Hillary Clinton has warned North Korea relations with the US will not improve until it engages in dialogue with South Korea and ends its nuclear ambitions.
The US secretary of state was speaking in the South Korean capital, Seoul, during her first overseas trip as the top US diplomat.
Mrs Clinton also announced that Stephen Bosworth, a former ambassador, would be her new special envoy on North Korea.
Reports suggest the North may be about to test-fire a long-range missile.
Mrs Clinton said Pyongyang should follow through on its commitment to get rid of its nuclear programme, adding that it was important to get six-party talks on the issue back on track.

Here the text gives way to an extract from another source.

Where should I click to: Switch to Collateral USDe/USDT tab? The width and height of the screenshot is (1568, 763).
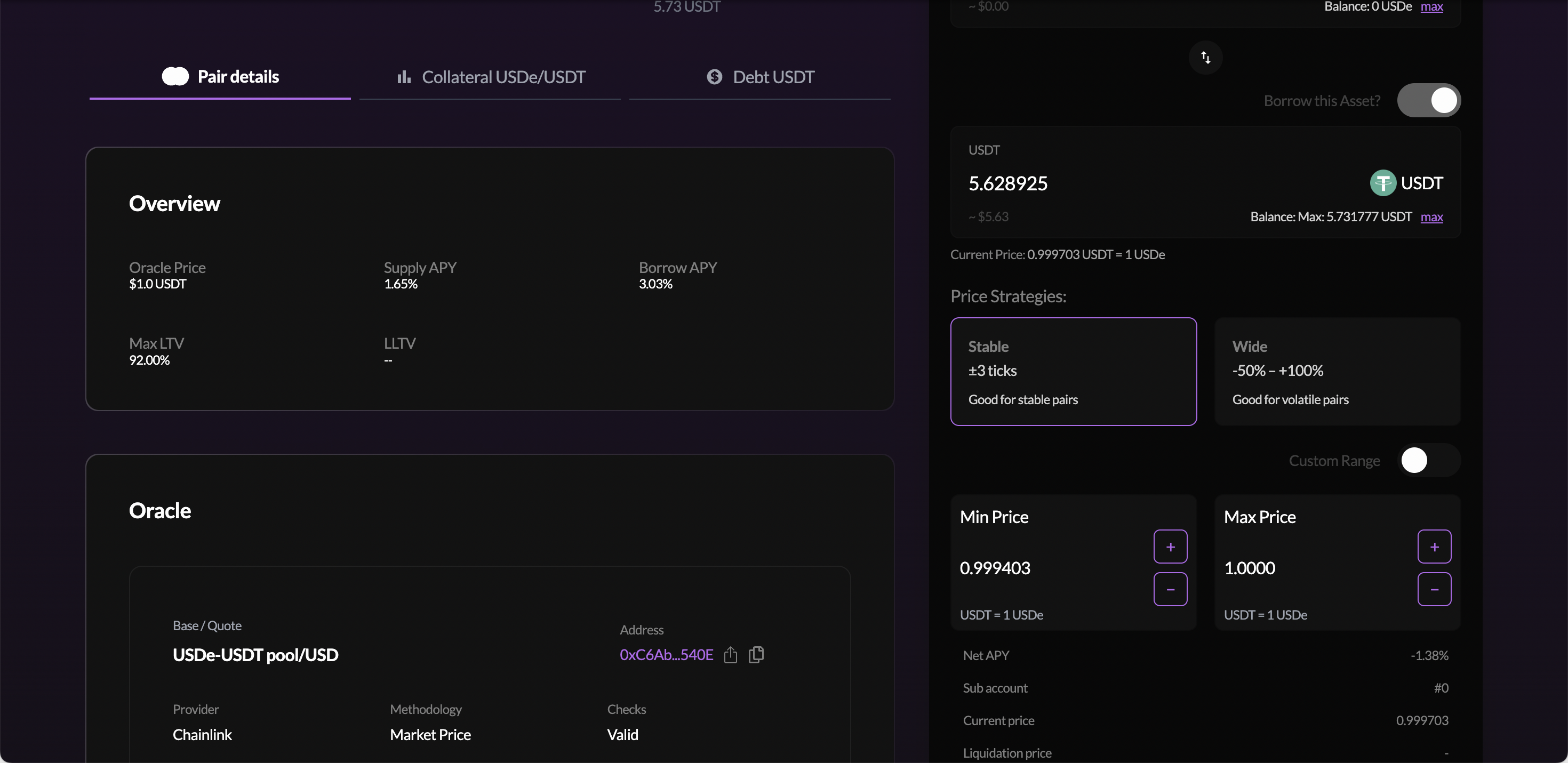[491, 77]
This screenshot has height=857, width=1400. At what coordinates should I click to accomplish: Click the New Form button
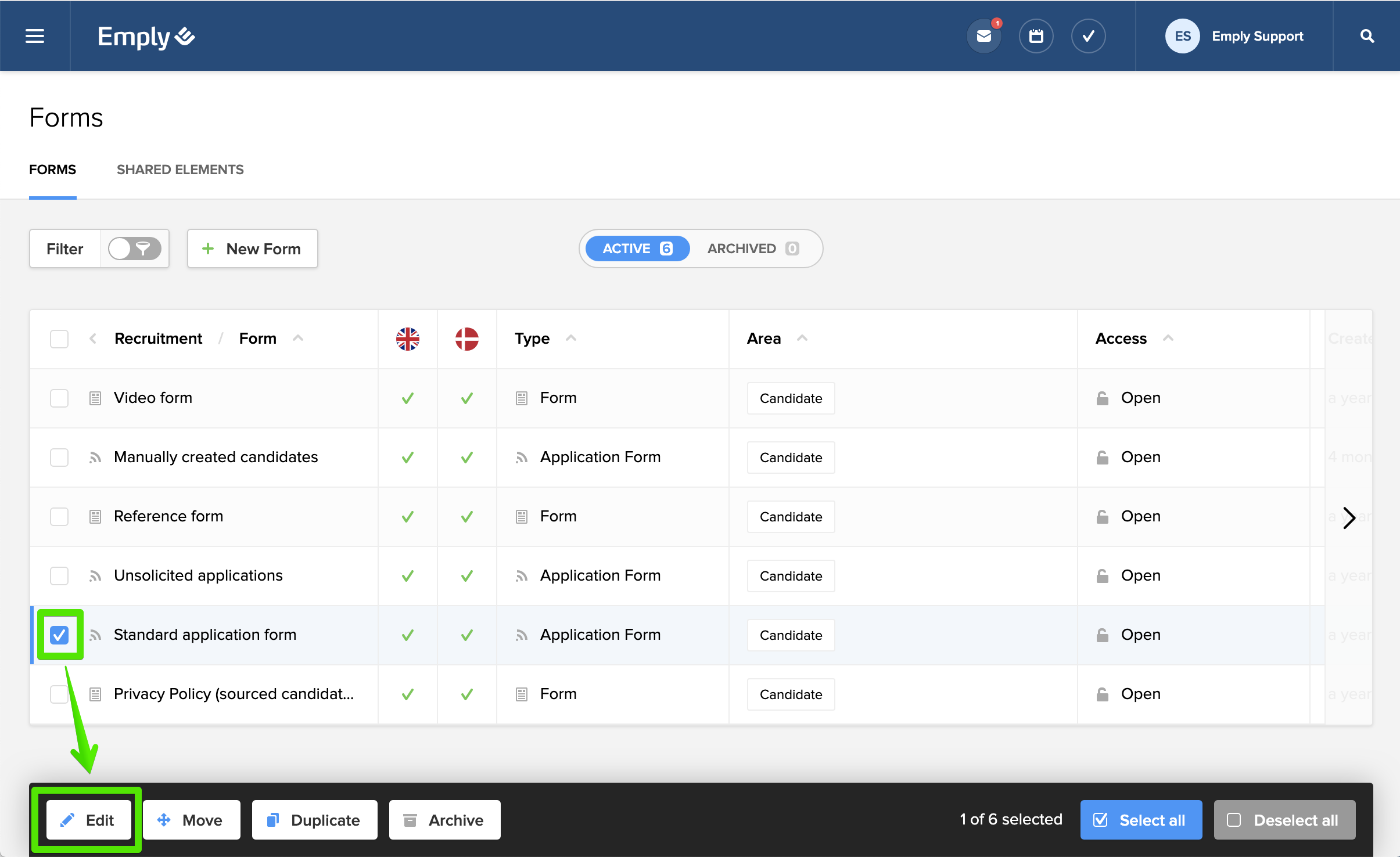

Mr Bosworth, who was US ambassador to South Korea from 1997 to 2000, will act as the American envoy to the six-party talks, which also involve Japan, China and Russia.
The secretary of state is due in Beijing later on Friday, the final stop of her inaugural Asian tour, which has also included stops in Indonesia and Japan.
South Korea's prosperity and democracy stood in stark contrast to "the tyranny and poverty across the border to the North", Mrs Clinton said during a press conference with South Korean Foreign Minister Yu Myung-hwan.
"North Korea is not going to get a different relationship with the United States while insulting and refusing dialogue with the Republic of Korea," she said.
Her visit to the region comes amid speculation over the health of North Korean leader Kim-Jong-il, after reports he had a stroke last year.
Mr Kim is not known to have named his successor and Western diplomats fear any leadership crisis could further raise tensions on the peninsula.
Referring to speculation Pyongyang was preparing to test-fire a long-range missile, Mrs Clinton said the US viewed any such tests as provocative.
"We don't comment on intelligence matters but it is clear that under the United Nations that under the United Nations Security Council Resolution 1718, North Korea is required to suspend all activities related to its ballistic programme.
"The North should refrain from violating this resolution and also from any and all provocative actions that could harm the six party talks and aggravate tensions in the region."
BBC state department correspondent Kim Ghattas in Seoul says Mrs Clinton's words were a stern warning to Pyongyang, making clear that while the new administration may be ready to explore new strategies, there will be no softening of tone.
She also praised South Korea for what she described as its calm resolve in the face of provocations from the North, our correspondent adds.
Hours before Mrs Clinton arrived in Seoul, North Korea issued the latest in a series of warnings to its southern neighbour, stating that its troops were "fully ready" for war.
The North's sabre-rattling over the past few weeks is seen as an attempt to grab the attention of the Obama administration and improve its bargaining position when the talks eventually resume, our correspondent says.
Mrs Clinton arrived in Seoul from Indonesia - the world's most populous Muslim country - where she said the US was seeking a new kind of dialogue with the Muslim world.